What if there were only one games console in the future? What if games journalists never previewed incomplete preview builds of games? And what if Vikings were let loose in space? Denis Dyack, founder and president of Silicon Knights, has answers to all these questions.
With his company's latest labour of love Too Human finally seeing the light of day later this month, Dyack will be celebrating the end of a gargantuan development cycle but at the same time, only just beginning its venture into the Too Human trilogy.
The Ontario-based company began in 1992 and has crafted games like Blood Omen: Legacy of Kain for the original PlayStation and worked with Nintendo as a second-party developer on Eternal Darkness and Metal Gear Solid: Twin Snakes.
Dyack is known for his nonconformist views on the games business, and today the questions raised by such views are arguably more pertinent than ever. With this in mind, we stole some of his time in San Francisco to pick his brains.

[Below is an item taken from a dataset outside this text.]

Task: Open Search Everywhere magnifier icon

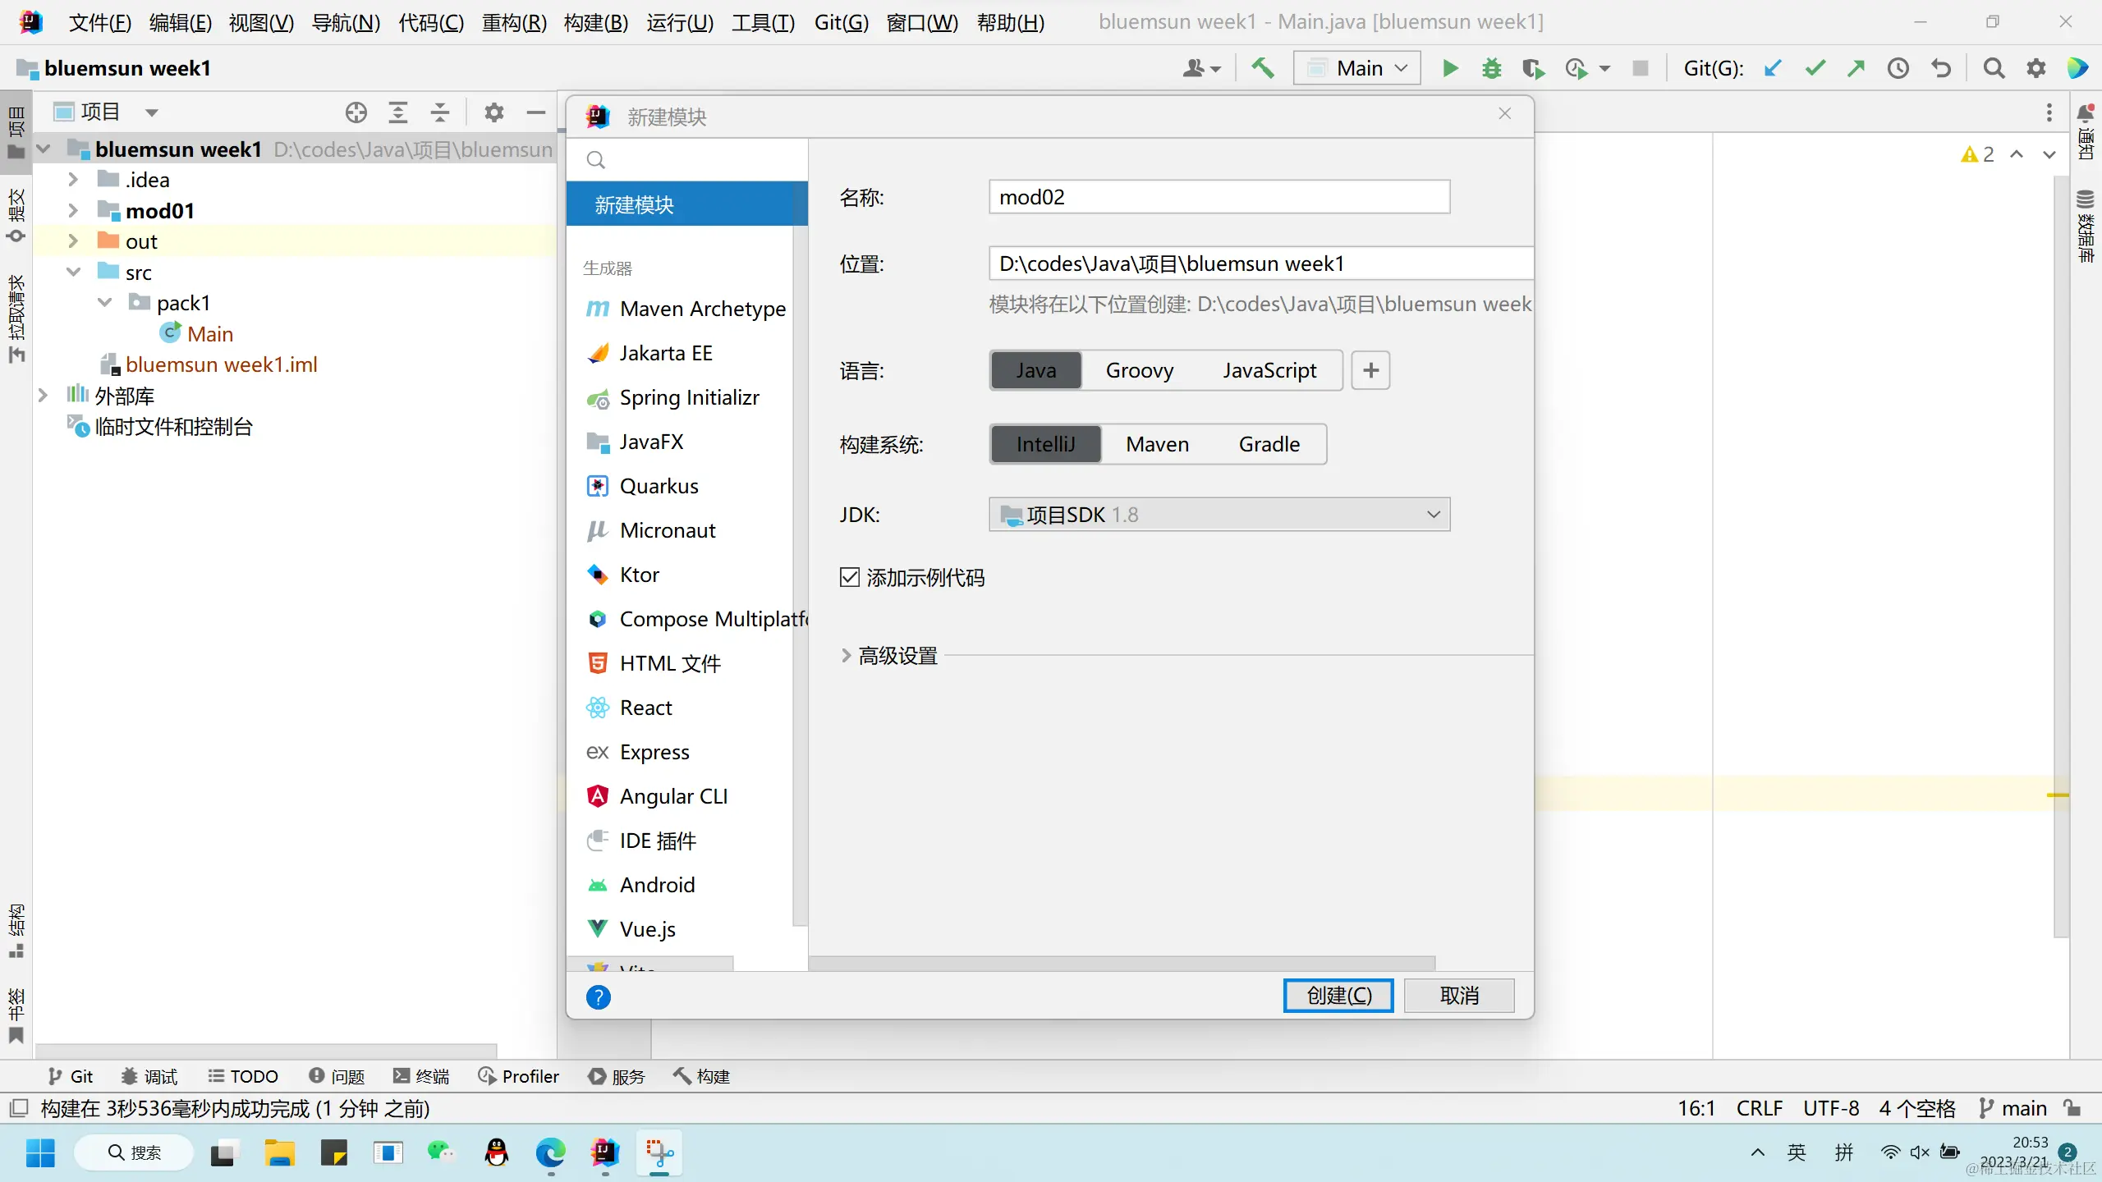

Kikizo: You have said that it's a problem in the industry for developers to show games in preview form. I was just wondering whether your thoughts have changed on that, since you are showing Too Human in preview form a lot lately?

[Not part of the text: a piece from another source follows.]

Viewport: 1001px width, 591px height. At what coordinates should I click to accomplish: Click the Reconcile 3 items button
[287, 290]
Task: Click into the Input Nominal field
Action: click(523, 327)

Dyack: My thoughts haven't changed a bit. I think our industry needs to mature in such a way that, what's best for consumers, what's best for press and what's best for designers and publishers and their games, are that games are really previewed and shown once they're finished, and then marketed and delayed later so people get the most honest, realistic opinion on what they're seeing.
Kikizo: Do you not think there is some value in early previews though, depending on the level of exposure?
Dyack: What I'm suggesting doesn't take away from previews, it just basically shifts the process. It's an economic model really. So the game would be done, and you'd get say a half hour preview, knowing that the game will be released in six months. So you get a preview, but the game's done. And then, a few months later, you'll look at it, review it, and you wouldn't have to guess whether this bug's going to be fixed, or the frame rate's going to be fixed, whether there are features hanging or not. That would all be factual, and the consumers wouldn't be misled, the press wouldn't be misled, the designers wouldn't make promises that they couldn't keep - and all these things I just think would improve the industry, so my opinion hasn't changed whatsoever.
Kikizo: OK. Another topic that people are talking about more and more is this idea of there being a single console, which I know that you've also made comments about - you have said that it's "inevitable"...
Dyack: Yes.
Kikizo: But do you think there would be negatives about that, and what do you think the possible timeline of that might be?